[SHORT PROBLEM] Copy the lines below verbatim.
+++ EXERCISE MATERIAL
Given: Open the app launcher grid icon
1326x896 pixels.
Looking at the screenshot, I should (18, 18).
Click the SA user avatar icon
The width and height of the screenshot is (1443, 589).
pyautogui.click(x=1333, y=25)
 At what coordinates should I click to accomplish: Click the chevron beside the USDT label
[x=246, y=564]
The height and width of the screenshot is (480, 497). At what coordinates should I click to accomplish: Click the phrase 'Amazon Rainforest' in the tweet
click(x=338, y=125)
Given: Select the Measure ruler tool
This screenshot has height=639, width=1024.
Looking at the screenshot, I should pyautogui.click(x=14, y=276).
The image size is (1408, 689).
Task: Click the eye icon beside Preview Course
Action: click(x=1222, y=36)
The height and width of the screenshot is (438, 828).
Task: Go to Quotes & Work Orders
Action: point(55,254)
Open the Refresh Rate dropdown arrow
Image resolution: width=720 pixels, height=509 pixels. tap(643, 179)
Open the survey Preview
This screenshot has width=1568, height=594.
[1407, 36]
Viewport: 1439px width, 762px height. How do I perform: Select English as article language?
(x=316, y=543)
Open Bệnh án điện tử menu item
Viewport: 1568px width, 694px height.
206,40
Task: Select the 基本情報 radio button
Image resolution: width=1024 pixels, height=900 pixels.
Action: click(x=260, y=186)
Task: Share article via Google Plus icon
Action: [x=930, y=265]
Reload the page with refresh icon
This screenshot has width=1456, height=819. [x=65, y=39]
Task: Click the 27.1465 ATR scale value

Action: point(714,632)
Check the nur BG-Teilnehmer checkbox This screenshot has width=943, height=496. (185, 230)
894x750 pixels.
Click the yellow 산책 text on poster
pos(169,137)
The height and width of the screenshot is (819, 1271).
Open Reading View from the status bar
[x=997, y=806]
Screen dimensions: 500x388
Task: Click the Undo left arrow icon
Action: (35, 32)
++++++
[CORRECT RESULT]
Given: Open the app launcher grid icon
1326x896 pixels.
Looking at the screenshot, I should (18, 18).
Click the SA user avatar icon
The width and height of the screenshot is (1443, 589).
pyautogui.click(x=1333, y=25)
 At what coordinates should I click to accomplish: Click the chevron beside the USDT label
[x=246, y=564]
The height and width of the screenshot is (480, 497). At what coordinates should I click to accomplish: Click the phrase 'Amazon Rainforest' in the tweet
click(x=338, y=125)
Given: Select the Measure ruler tool
This screenshot has height=639, width=1024.
Looking at the screenshot, I should pyautogui.click(x=14, y=276).
The image size is (1408, 689).
Task: Click the eye icon beside Preview Course
Action: click(x=1222, y=36)
The height and width of the screenshot is (438, 828).
Task: Go to Quotes & Work Orders
Action: point(55,254)
Open the Refresh Rate dropdown arrow
Image resolution: width=720 pixels, height=509 pixels. tap(643, 179)
Open the survey Preview
This screenshot has width=1568, height=594.
[1407, 36]
Viewport: 1439px width, 762px height. How do I perform: Select English as article language?
(x=316, y=543)
Open Bệnh án điện tử menu item
Viewport: 1568px width, 694px height.
206,40
Task: Select the 基本情報 radio button
Image resolution: width=1024 pixels, height=900 pixels.
Action: click(x=260, y=186)
Task: Share article via Google Plus icon
Action: [x=930, y=265]
Reload the page with refresh icon
This screenshot has width=1456, height=819. [x=65, y=39]
Task: Click the 27.1465 ATR scale value

Action: point(714,632)
Check the nur BG-Teilnehmer checkbox This screenshot has width=943, height=496. (185, 230)
894x750 pixels.
Click the yellow 산책 text on poster
pos(169,137)
The height and width of the screenshot is (819, 1271).
Open Reading View from the status bar
[x=997, y=806]
Screen dimensions: 500x388
Task: Click the Undo left arrow icon
Action: (35, 32)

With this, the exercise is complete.